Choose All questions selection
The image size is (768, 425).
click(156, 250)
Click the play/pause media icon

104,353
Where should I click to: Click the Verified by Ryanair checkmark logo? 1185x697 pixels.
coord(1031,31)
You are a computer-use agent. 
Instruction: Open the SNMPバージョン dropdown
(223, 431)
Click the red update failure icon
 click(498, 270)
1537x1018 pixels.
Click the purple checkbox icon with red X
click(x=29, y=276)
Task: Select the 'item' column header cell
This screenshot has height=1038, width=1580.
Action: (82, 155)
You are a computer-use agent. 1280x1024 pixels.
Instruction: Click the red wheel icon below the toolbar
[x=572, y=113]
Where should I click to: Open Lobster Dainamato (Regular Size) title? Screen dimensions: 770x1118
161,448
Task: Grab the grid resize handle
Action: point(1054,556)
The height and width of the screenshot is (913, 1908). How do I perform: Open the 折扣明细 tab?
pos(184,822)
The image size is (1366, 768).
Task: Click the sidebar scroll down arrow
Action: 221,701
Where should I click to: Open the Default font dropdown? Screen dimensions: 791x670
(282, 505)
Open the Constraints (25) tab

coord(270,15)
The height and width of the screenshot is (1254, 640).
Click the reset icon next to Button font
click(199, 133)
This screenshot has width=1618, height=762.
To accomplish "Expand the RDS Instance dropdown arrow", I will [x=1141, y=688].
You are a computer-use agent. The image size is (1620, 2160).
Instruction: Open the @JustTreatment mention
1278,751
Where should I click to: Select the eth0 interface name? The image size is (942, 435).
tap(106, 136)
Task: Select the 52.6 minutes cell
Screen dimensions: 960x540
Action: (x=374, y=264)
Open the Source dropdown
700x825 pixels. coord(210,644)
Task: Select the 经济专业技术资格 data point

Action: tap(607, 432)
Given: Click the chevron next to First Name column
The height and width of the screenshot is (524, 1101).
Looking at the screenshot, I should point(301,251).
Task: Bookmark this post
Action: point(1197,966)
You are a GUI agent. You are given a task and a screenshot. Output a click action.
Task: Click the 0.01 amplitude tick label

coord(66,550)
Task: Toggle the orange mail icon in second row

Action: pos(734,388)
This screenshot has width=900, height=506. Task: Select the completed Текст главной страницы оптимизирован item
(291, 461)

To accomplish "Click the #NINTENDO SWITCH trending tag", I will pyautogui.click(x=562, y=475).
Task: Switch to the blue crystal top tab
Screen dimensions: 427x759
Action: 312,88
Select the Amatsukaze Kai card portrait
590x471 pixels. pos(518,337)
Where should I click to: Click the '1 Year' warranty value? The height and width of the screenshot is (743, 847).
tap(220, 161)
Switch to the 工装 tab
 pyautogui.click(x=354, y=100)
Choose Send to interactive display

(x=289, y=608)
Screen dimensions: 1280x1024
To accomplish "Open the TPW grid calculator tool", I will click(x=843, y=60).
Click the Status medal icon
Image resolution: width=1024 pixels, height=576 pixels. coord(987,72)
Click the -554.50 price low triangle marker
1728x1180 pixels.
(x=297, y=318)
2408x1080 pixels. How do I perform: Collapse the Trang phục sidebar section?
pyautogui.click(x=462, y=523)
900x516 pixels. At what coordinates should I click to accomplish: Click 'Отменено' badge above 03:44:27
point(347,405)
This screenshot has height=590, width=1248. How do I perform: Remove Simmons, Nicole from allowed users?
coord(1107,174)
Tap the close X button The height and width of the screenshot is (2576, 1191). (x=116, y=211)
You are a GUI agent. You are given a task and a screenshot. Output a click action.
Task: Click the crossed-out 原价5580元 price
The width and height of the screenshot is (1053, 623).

EXERCISE DETAILS: Go through the listing and copy each line exactly.

WRITTEN REPLY:
Choose All questions selection
The image size is (768, 425).
click(156, 250)
Click the play/pause media icon

104,353
Where should I click to: Click the Verified by Ryanair checkmark logo? 1185x697 pixels.
coord(1031,31)
You are a computer-use agent. 
Instruction: Open the SNMPバージョン dropdown
(223, 431)
Click the red update failure icon
 click(498, 270)
1537x1018 pixels.
Click the purple checkbox icon with red X
click(x=29, y=276)
Task: Select the 'item' column header cell
This screenshot has height=1038, width=1580.
Action: (82, 155)
You are a computer-use agent. 1280x1024 pixels.
Instruction: Click the red wheel icon below the toolbar
[x=572, y=113]
Where should I click to: Open Lobster Dainamato (Regular Size) title? Screen dimensions: 770x1118
161,448
Task: Grab the grid resize handle
Action: point(1054,556)
The height and width of the screenshot is (913, 1908). How do I perform: Open the 折扣明细 tab?
pos(184,822)
The image size is (1366, 768).
Task: Click the sidebar scroll down arrow
Action: 221,701
Where should I click to: Open the Default font dropdown? Screen dimensions: 791x670
(282, 505)
Open the Constraints (25) tab

coord(270,15)
The height and width of the screenshot is (1254, 640).
Click the reset icon next to Button font
click(199, 133)
This screenshot has width=1618, height=762.
To accomplish "Expand the RDS Instance dropdown arrow", I will [x=1141, y=688].
You are a computer-use agent. The image size is (1620, 2160).
Instruction: Open the @JustTreatment mention
1278,751
Where should I click to: Select the eth0 interface name? The image size is (942, 435).
tap(106, 136)
Task: Select the 52.6 minutes cell
Screen dimensions: 960x540
Action: (x=374, y=264)
Open the Source dropdown
700x825 pixels. coord(210,644)
Task: Select the 经济专业技术资格 data point

Action: tap(607, 432)
Given: Click the chevron next to First Name column
The height and width of the screenshot is (524, 1101).
Looking at the screenshot, I should point(301,251).
Task: Bookmark this post
Action: point(1197,966)
You are a GUI agent. You are given a task and a screenshot. Output a click action.
Task: Click the 0.01 amplitude tick label

coord(66,550)
Task: Toggle the orange mail icon in second row

Action: pos(734,388)
This screenshot has width=900, height=506. Task: Select the completed Текст главной страницы оптимизирован item
(291, 461)

To accomplish "Click the #NINTENDO SWITCH trending tag", I will pyautogui.click(x=562, y=475).
Task: Switch to the blue crystal top tab
Screen dimensions: 427x759
Action: 312,88
Select the Amatsukaze Kai card portrait
590x471 pixels. pos(518,337)
Where should I click to: Click the '1 Year' warranty value? The height and width of the screenshot is (743, 847).
tap(220, 161)
Switch to the 工装 tab
 pyautogui.click(x=354, y=100)
Choose Send to interactive display

(x=289, y=608)
Screen dimensions: 1280x1024
To accomplish "Open the TPW grid calculator tool", I will click(x=843, y=60).
Click the Status medal icon
Image resolution: width=1024 pixels, height=576 pixels. coord(987,72)
Click the -554.50 price low triangle marker
1728x1180 pixels.
(x=297, y=318)
2408x1080 pixels. How do I perform: Collapse the Trang phục sidebar section?
pyautogui.click(x=462, y=523)
900x516 pixels. At what coordinates should I click to accomplish: Click 'Отменено' badge above 03:44:27
point(347,405)
This screenshot has height=590, width=1248. How do I perform: Remove Simmons, Nicole from allowed users?
coord(1107,174)
Tap the close X button The height and width of the screenshot is (2576, 1191). (x=116, y=211)
You are a GUI agent. You are given a task and a screenshot. Output a click action.
Task: Click the crossed-out 原价5580元 price
The width and height of the screenshot is (1053, 623).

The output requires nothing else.